[Source records]
+ + + + + + +
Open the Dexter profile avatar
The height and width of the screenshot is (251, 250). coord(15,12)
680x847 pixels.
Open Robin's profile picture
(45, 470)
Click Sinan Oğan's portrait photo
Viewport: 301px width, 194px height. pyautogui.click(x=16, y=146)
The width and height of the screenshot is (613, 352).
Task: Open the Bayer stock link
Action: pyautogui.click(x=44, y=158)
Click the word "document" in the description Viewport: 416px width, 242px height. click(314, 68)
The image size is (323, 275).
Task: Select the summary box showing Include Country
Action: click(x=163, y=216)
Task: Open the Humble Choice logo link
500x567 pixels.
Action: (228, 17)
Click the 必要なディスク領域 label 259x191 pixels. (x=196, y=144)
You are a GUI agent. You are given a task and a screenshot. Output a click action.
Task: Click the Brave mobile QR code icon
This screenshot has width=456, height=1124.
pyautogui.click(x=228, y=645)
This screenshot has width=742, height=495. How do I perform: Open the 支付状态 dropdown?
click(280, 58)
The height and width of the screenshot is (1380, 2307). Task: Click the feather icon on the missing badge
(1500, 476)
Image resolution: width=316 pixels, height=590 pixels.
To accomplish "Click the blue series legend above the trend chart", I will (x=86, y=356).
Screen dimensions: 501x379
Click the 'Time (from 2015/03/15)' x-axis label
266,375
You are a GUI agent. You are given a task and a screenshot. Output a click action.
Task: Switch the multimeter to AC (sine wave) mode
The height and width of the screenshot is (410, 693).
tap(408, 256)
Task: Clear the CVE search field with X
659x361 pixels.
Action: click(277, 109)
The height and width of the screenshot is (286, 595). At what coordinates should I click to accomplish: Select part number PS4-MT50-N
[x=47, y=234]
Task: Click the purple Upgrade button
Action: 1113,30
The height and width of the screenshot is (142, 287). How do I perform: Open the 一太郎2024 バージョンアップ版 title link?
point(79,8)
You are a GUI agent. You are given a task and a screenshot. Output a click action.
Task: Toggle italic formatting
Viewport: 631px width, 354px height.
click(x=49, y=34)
+ + + + + + +
WHAT TO PRODUCE: Please output exactly the lines from the one containing "Click the 'Time" through the end of the records, both included.

ANSWER:
Click the 'Time (from 2015/03/15)' x-axis label
266,375
You are a GUI agent. You are given a task and a screenshot. Output a click action.
Task: Switch the multimeter to AC (sine wave) mode
The height and width of the screenshot is (410, 693).
tap(408, 256)
Task: Clear the CVE search field with X
659x361 pixels.
Action: click(277, 109)
The height and width of the screenshot is (286, 595). At what coordinates should I click to accomplish: Select part number PS4-MT50-N
[x=47, y=234]
Task: Click the purple Upgrade button
Action: 1113,30
The height and width of the screenshot is (142, 287). How do I perform: Open the 一太郎2024 バージョンアップ版 title link?
point(79,8)
You are a GUI agent. You are given a task and a screenshot. Output a click action.
Task: Toggle italic formatting
Viewport: 631px width, 354px height.
click(x=49, y=34)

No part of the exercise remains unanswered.